Forwarding Services Terms
Forwarding Services Terms
-
Forwarding Services. PayPal provides a service that enables Merchant to send Customer Data and other details from the Braintree vault to other PCI-DSS compliant third parties (“End Point”) whose Attestation of Compliance was completed by a Qualified Security Assessor (the “Forwarding Services”). Merchant agrees that the Forwarding Services shall be deemed part of (and included in) the definition of Gateway Services under the Payment Services Agreement found here: https://www.braintreepayments.com/legal/payment-services-agreement (“Agreement”).
-
Fees. In addition to any other amounts Merchant is responsible for pursuant to the Agreement, Merchant will also pay PayPal the fees and charges as agreed in writing. Fees charged pursuant to these terms will be subject to Section 2 of the Agreement (entitled Fees and Taxes).
-
Information Security. Prior to any forwarding of Customer Data hereunder to an End Point, and on an annual basis thereafter, Merchant shall provide PayPal a copy of End Point’s most current PCI-DSS Attestation of Compliance completed by a Qualified Security Assessor.

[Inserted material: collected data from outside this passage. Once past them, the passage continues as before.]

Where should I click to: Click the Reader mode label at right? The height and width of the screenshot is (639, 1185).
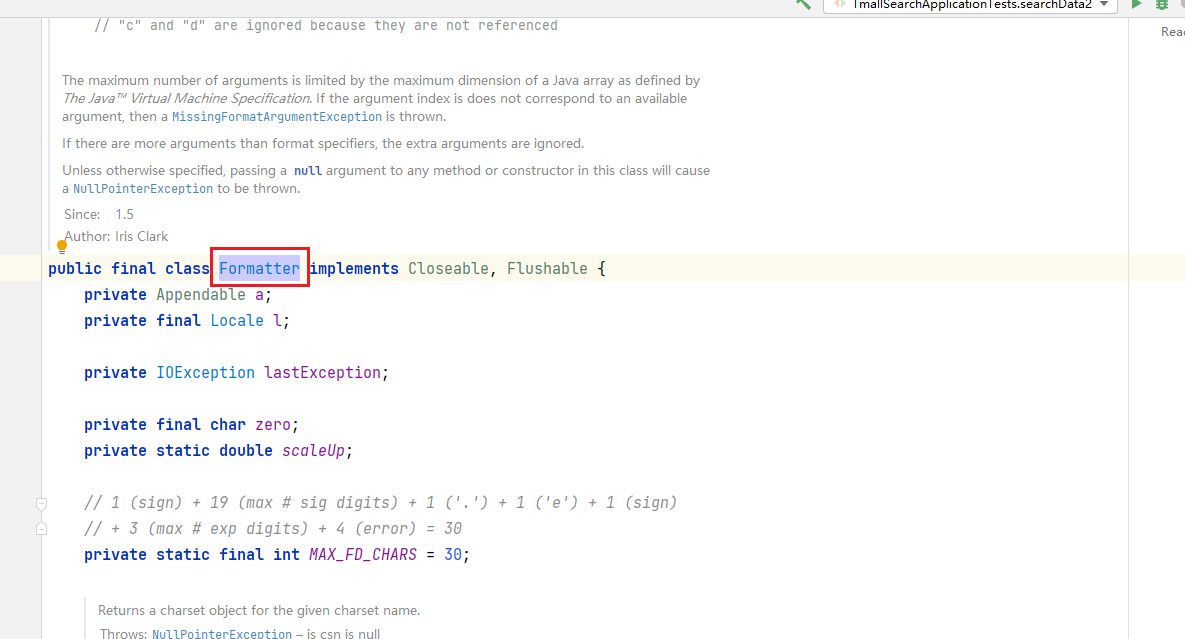click(x=1173, y=32)
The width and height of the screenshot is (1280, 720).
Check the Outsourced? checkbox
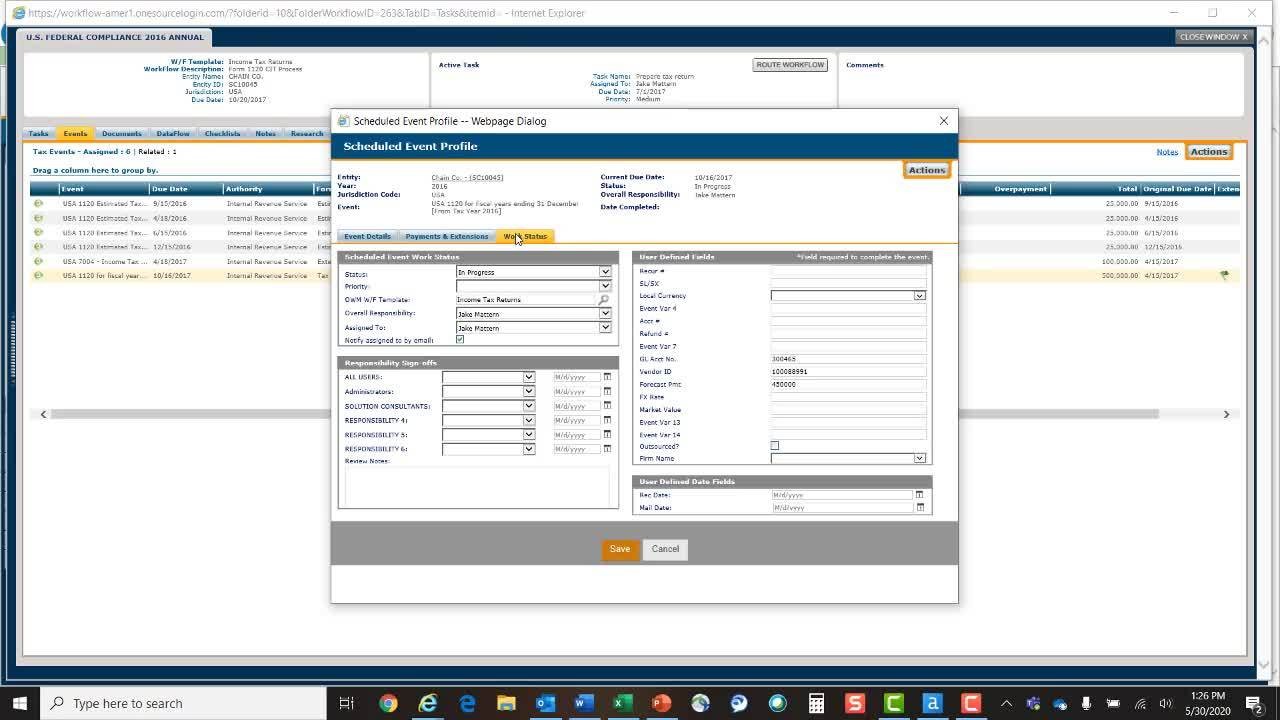point(775,446)
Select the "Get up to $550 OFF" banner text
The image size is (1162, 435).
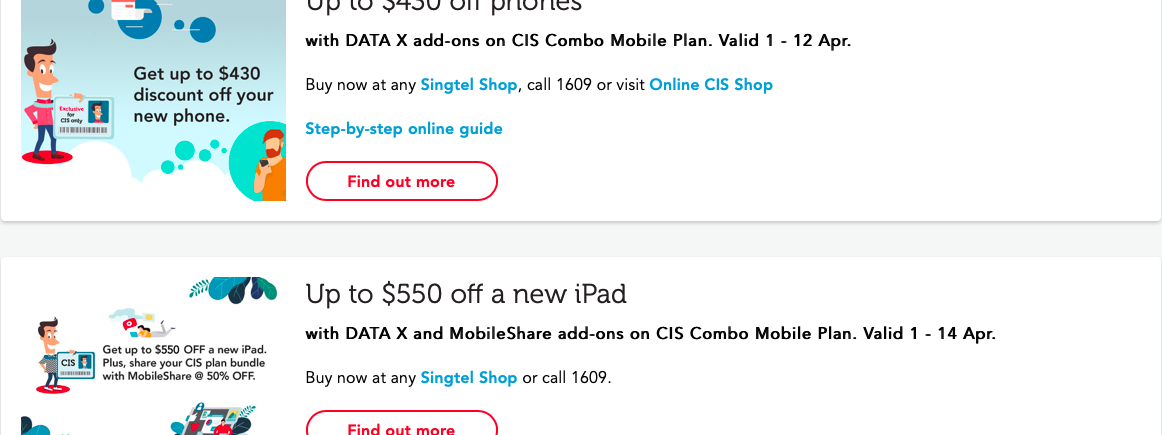184,363
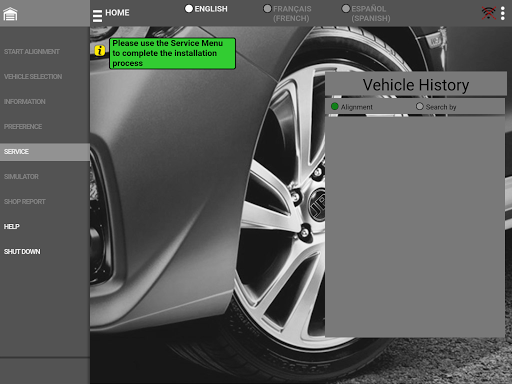Click the green Service Menu notification
This screenshot has height=384, width=512.
point(172,53)
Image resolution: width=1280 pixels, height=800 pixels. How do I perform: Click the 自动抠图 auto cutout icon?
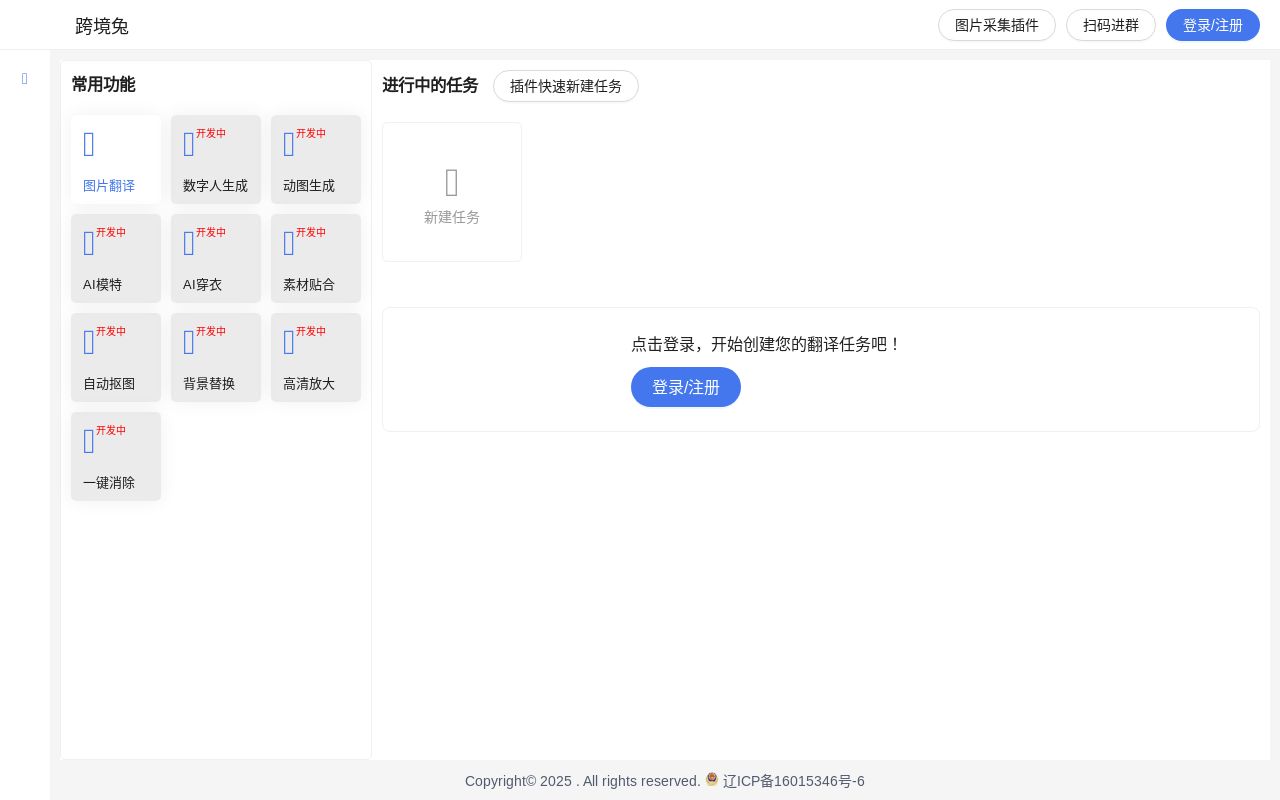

Merchant shall also provide PayPal with any additional information as PayPal may reasonably request in order to confirm that the systems in which any Customer Data will be used, stored or transferred do not pose a material risk to the security or integrity of the Customer Data.
-
Representations and Warranties. Merchant represents and warrants that (i) it shall use the Forwarding Services only in compliance with applicable laws, regulations and Association Rules, (ii) it shall obtain all consents from its Customers to use, store and share Customer Data and (iii) that its privacy policies allow for the sharing of Customer Data and that it will comply with such policies.
-
End Points. Prior to forwarding any Customer Data to End Point, Merchant shall enter into an agreement with such End Point obligating End Point to abide by and fully comply with PCI-DSS in connection with any and all processing, storage and use of the Customer Data by the End Point; provided, however, that before Merchant and any End Point enter into such agreement, Merchant will conduct a due diligence review on End Point and will not enter into an agreement with End Point or otherwise provide access to the Customer Data under circumstances in which Merchant knows or should know that such End Point would post a material risk to the security or integrity of the Customer Data. Merchant agrees that PayPal, in its sole discretion, may contact the End Point to help verify PCI-DSS compliance, and if necessary PayPal may request that End Point provide PayPal with documentation or enter into an agreement regarding the safeguarding of the Customer Data. Merchant will provide notice to PayPal immediately upon becoming aware End Point (a) is non-compliant with PCI-DSS standards, or (b) fails to properly safeguard Customer Data.
-
Indemnification. Merchant shall indemnify, defend and hold harmless PayPal, its affiliates and their respective directors, officers, employees, contractors, service providers, successors and assigns from and against any and all third party claims, losses, liabilities, damages, suits, actions, government procedures, card association fines, taxes, penalties or interest, associated auditing and legal expenses and other costs (including reasonable attorneys’ fees and costs of suit) arising from or relating to Merchant’s breach of these terms and Merchant’s or End Point’s failure to safeguard the Customer Data, or as a result of PayPal’s forwarding of Customer Data to Merchant or End Point hereunder. In Merchant’s performance of its indemnification obligations, Merchant shall make no settlement that will be binding on PayPal without PayPal’s prior written consent.
-
Relationship to the Agreement. These terms are hereby incorporated into and made a part of the Agreement. To the extent that these terms conflict with the terms of the Agreement, these terms shall control with respect to matters concerning the Forwarding Services to the extent of such conflict. Except as amended by these terms, all terms and provisions of the Agreement shall continue and remain in full force and effect and binding upon the parties. Capitalized terms used herein and not otherwise defined shall have the meanings assigned to them in the Agreement.